Tenho um sistema antiquérrimo, com dois anos, com 512 Mb de RAM física, aos quais acresci os +150 a 200% virtuais aconselhados na drive C, o que dá entre 768 e 1024 Mb. Inventei um ratio e defini mais uns 1024 a 3072 na drive virtual D (porque tenho alguns programas aí instalados e definidos para preferir a memória virtual dessa drive), o que dá que o meu sistema reconhece quase 1800 Mb de memória. Porque a memória virtual acaba por… enfim, defini esses valores porque os encontrei aconselhados, mas às vezes não percebo bem para o que servem… Certo certo é que consigo chegar (muito raramente) a uns 800 e tal Mb de qualquer coisa indicados no Gestor de Tarefas e o computador fica lentozito mas não vai abaixo, que é o que me mais me interessa.
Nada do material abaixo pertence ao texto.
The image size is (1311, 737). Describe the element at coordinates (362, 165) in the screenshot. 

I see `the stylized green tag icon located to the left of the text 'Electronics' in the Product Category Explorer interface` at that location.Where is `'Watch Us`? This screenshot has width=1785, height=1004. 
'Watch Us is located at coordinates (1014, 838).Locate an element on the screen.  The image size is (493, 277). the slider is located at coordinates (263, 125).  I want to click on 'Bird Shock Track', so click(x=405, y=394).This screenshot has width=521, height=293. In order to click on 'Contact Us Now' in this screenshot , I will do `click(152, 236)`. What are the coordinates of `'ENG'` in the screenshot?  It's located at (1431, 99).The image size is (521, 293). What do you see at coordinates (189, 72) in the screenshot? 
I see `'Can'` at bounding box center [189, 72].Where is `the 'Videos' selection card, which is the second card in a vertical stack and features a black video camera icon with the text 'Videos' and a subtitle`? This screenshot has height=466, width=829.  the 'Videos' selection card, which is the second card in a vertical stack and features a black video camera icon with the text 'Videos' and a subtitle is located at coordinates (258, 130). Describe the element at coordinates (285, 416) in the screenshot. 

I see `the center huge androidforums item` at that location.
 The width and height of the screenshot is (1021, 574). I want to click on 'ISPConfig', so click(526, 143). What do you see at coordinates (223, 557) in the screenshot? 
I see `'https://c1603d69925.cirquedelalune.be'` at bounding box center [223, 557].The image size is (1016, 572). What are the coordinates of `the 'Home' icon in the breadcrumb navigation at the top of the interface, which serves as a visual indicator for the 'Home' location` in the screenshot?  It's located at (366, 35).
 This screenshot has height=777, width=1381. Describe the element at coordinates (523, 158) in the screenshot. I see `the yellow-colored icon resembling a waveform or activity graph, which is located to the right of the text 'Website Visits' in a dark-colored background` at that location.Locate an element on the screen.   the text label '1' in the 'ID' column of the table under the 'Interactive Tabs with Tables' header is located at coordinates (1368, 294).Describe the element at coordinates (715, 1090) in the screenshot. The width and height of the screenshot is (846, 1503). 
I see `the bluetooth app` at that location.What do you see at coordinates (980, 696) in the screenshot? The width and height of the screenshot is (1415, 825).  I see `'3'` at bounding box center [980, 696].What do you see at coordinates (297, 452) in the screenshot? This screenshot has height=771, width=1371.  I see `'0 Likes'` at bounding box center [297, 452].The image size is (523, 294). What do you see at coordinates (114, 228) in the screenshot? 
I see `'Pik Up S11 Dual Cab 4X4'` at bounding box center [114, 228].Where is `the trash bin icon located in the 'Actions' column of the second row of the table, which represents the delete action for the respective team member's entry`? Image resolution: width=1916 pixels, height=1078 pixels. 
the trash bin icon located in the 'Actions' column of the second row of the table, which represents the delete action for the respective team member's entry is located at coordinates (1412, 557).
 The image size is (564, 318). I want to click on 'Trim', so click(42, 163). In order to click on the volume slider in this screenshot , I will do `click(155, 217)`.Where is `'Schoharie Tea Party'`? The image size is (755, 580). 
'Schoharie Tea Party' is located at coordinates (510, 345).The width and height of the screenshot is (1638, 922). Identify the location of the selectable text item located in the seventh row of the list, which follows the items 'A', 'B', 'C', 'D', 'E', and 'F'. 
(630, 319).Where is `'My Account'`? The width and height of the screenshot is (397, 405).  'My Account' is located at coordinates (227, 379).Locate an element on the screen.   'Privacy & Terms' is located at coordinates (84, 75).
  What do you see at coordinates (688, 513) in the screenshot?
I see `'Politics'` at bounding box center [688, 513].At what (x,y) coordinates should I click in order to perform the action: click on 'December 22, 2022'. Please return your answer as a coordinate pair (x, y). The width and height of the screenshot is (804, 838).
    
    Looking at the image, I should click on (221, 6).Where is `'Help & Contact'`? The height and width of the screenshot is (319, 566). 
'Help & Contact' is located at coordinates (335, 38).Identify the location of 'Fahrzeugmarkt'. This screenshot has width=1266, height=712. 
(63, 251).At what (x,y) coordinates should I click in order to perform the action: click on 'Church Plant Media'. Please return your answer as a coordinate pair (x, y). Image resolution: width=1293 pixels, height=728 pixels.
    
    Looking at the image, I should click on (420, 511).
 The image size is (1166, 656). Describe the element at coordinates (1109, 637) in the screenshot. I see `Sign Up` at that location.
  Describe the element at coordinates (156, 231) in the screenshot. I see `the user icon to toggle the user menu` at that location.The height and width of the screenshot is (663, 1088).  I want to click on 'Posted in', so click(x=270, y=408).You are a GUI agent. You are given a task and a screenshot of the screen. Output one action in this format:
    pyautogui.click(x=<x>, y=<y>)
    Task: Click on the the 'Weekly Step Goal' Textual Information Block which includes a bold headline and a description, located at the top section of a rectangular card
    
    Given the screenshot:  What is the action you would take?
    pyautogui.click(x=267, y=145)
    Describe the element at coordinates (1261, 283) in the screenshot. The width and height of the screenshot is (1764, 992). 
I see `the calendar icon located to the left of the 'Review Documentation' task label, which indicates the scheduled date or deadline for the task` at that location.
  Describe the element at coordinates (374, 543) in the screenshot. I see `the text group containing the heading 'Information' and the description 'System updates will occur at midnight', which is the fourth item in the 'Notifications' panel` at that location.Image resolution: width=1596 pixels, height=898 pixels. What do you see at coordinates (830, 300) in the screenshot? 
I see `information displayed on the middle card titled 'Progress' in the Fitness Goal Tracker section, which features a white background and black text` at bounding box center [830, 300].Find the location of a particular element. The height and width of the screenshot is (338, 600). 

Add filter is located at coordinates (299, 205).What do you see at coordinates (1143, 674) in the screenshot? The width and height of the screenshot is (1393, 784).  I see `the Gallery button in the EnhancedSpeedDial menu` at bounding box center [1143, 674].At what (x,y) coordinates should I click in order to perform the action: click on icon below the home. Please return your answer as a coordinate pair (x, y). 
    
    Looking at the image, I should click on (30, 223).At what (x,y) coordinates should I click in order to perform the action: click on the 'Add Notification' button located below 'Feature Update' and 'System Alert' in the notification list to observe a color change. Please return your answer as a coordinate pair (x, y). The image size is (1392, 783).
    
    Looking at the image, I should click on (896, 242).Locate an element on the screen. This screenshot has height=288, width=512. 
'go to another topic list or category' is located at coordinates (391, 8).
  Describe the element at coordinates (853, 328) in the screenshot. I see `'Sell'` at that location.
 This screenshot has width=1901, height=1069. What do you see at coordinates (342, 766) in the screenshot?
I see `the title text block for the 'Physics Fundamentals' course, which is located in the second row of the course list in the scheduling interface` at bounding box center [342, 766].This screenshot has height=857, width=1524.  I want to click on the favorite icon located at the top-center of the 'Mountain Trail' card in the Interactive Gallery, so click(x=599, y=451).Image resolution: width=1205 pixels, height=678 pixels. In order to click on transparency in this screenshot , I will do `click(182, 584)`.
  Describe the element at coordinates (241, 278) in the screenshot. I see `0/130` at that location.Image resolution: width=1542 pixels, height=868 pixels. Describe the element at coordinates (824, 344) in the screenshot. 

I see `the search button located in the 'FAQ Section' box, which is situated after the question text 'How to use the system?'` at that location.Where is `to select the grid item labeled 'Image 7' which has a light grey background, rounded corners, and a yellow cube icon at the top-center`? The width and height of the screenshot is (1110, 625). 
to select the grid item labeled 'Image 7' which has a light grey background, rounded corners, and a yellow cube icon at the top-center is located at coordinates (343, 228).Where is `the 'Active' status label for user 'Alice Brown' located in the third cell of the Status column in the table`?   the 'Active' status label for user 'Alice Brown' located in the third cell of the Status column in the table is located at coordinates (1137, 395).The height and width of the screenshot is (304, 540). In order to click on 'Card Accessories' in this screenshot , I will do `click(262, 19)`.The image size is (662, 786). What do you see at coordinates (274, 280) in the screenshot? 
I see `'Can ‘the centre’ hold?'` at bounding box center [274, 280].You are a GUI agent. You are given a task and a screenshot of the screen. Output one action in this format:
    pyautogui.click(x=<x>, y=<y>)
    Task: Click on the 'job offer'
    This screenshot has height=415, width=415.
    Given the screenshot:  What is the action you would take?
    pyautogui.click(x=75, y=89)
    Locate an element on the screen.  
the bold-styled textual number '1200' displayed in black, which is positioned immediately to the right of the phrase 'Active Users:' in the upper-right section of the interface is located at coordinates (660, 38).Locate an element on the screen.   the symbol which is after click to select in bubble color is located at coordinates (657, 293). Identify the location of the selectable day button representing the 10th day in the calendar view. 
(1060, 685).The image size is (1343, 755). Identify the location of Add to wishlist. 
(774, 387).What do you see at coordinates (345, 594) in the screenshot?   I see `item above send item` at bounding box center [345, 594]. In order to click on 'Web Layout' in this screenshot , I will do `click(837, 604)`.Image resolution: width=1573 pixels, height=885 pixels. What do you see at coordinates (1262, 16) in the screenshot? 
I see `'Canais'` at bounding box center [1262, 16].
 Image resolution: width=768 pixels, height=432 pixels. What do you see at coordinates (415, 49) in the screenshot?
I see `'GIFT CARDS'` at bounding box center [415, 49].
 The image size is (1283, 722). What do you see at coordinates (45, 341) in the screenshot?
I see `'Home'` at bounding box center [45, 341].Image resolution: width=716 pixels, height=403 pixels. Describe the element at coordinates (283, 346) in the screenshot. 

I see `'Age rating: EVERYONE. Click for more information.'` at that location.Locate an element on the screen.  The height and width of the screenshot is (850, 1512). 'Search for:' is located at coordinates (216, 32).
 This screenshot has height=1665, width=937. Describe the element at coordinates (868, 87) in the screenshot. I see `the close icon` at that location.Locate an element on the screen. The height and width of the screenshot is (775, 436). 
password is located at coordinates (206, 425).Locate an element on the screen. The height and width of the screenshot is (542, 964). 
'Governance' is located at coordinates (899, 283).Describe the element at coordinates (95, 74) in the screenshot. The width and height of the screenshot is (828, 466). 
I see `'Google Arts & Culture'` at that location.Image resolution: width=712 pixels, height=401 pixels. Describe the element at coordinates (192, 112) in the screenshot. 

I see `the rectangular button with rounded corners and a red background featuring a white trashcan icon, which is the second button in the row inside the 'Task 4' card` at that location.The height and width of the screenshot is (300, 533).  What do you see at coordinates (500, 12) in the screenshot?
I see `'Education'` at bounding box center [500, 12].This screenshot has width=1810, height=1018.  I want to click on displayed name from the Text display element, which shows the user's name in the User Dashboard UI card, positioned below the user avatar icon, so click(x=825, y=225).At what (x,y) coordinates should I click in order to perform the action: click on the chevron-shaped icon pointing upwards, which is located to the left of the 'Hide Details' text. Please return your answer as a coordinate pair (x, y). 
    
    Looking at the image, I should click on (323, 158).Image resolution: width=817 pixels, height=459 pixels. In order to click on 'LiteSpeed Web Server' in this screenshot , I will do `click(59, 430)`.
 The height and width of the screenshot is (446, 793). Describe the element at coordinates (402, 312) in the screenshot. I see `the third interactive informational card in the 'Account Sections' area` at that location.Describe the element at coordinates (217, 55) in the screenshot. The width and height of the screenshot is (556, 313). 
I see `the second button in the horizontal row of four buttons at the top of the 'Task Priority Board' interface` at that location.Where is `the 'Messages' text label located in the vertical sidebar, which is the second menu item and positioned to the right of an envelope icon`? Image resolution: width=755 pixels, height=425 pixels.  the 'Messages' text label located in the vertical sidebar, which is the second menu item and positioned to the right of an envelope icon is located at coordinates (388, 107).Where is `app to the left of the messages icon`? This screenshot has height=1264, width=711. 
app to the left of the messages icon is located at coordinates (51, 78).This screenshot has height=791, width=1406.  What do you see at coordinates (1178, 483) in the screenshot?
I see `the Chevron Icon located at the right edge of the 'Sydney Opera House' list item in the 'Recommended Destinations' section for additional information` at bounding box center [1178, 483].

Vou para ver o programa. Começo por ir pelo Firefox. Ao fim de meio minuto, percebo que o programa não vem em streaming, mas está a ficar em cache. Como tenho a mania de guardar tudo e gosto de rever as coisas sem sobrecarregar a ligação à Internet (se bem que seja tráfego nacional, logo supostamente ilimitado. Se bem que o meu fornecedor de serviço aparentemente tenha começado a dar tráfego ilimitado para tudo. Não gosto, pronto) e ainda não me deu para ir ver como é que retiro coisas da cache do Firefox, resolvo ir ver a coisa no Internet Explorer. Deixo a carregar e vou à minha vida.
Quando volto ao computador, tenho o sistema aos soluços. O programa, inteiro, sem possibilidade aparente de ver por capítulos, tem um peso de 145 Mb. O IE chega-me aos 200 de RAM (e isto para quem, sem memórias virtuais, está a funcionar em XP com 512 de RAM).
O que me leva à seguinte conclusão:
quem quer ter internet portuguesa como lá fora,
- ou tem dinheiro para ter sempre um computador com um mínimo de um ano,
- ou tem de ter alguns conhecimentos para (saber que precisa de) instalar placas de memória (requisito adicional: ter dinheiro para o hardware + mão de obra)/ fazer todo o tipo de tweaks ao seu sistema.
Porque os pesudo-geeks que fazem a internet portuguesa? Estão-se pouco borrifando para o utilizador. Este é só mais um exemplo. Grave porque tem a ver com a disponibilidade online (como se faz lá fora) de um programa televisivo sobre a Internet, que interessa particularmente ao utilizador do media Internet. E o utilizador do media Internet não tem de ser um utilizador avançado. Não se deve exigir que o seja.
A solução? Em streaming ou para cache, em capítulos. Tranches. Disponibilizado pelo próprio autor/ criador/ produtor e não deixado à carolice/ boa vontade de quem eventualmente o fará (se não o fizeram já) para o YouTube (ai, os gritos de “estão a infringir o meu direito de autor!”) (que é tráfego internacional, logo com algumas penalizações para parte dos utilizadores portugueses). E, já agora, com a optimização do tamanho da imagem para um standard de 320*240, diminuindo o tamanho geral do ficheiro.
Sim, também sonho com a utopia de um governo competente neste país.